= What is expected =
As an exercise in exact copying, transcribe the lines below from the one holding "Where should I click to: Click" through the last, with both ends included and pictures left out.

··· Recorded data

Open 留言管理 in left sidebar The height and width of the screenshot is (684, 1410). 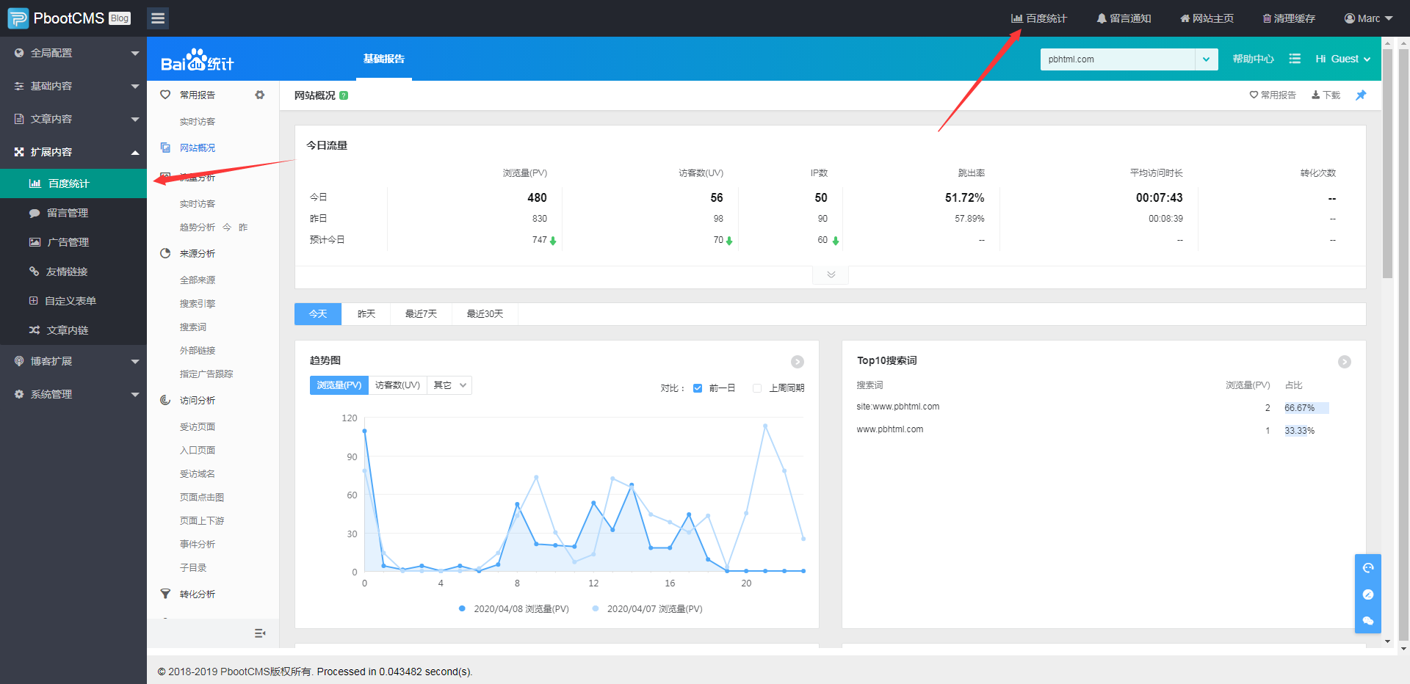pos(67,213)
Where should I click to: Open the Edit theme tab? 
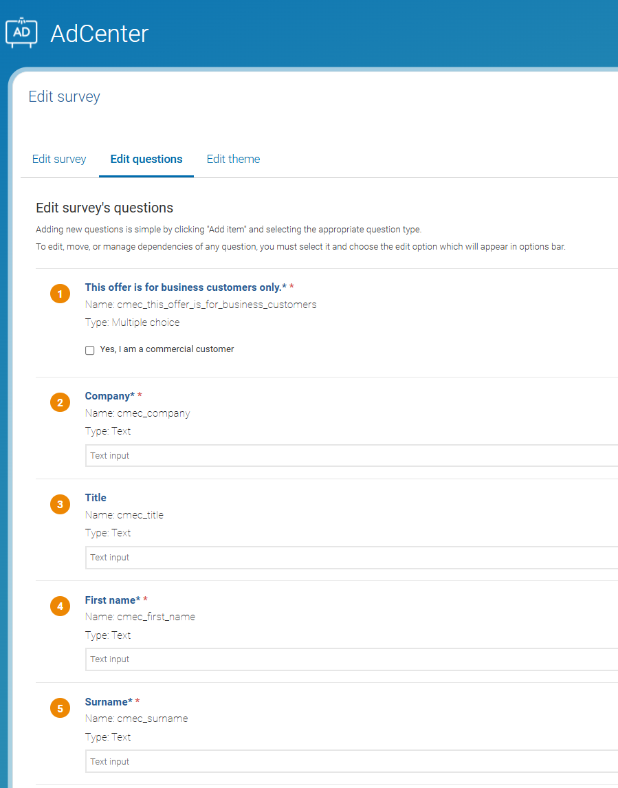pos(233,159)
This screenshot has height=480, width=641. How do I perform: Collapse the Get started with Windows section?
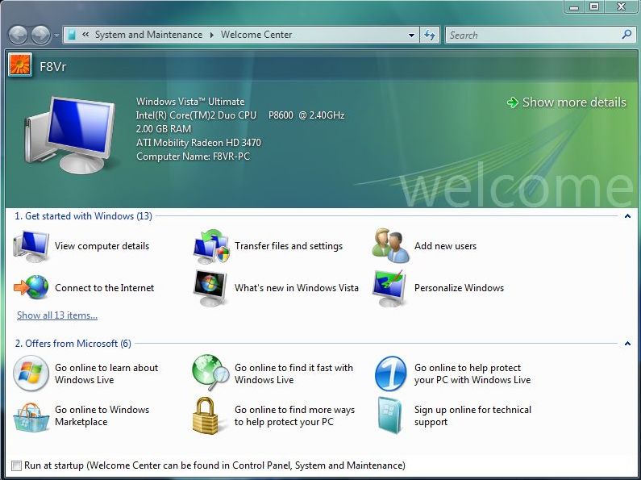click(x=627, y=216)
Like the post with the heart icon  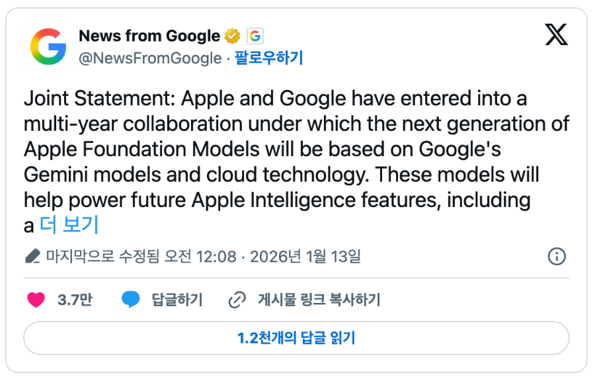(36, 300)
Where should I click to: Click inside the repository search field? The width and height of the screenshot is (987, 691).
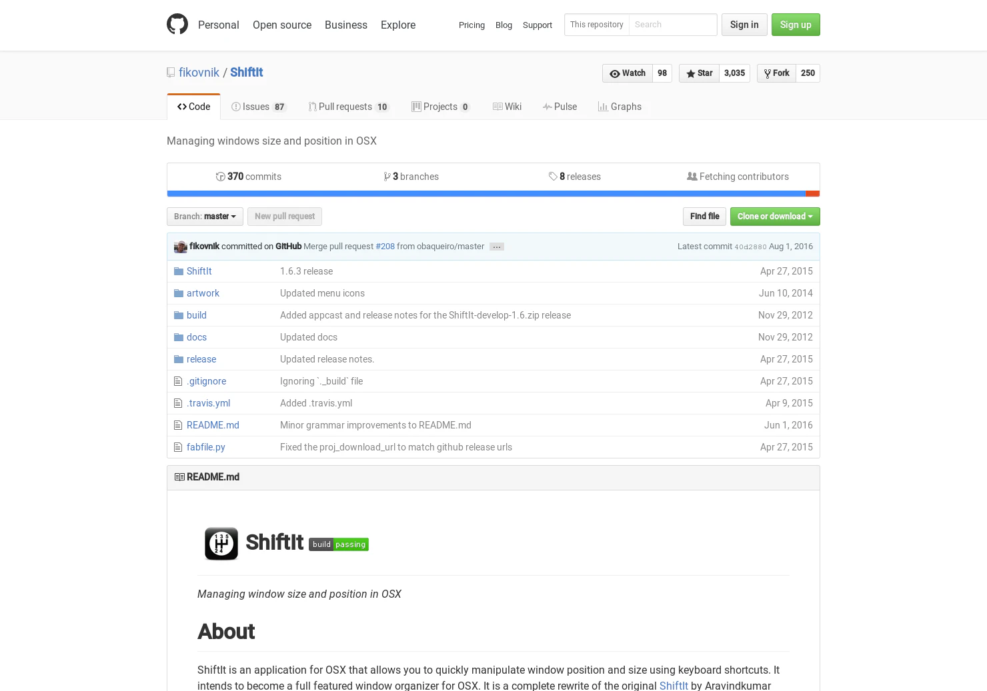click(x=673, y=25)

······

= Exercise answer =
Where should I click to: Click inside the repository search field? The width and height of the screenshot is (987, 691).
click(x=673, y=25)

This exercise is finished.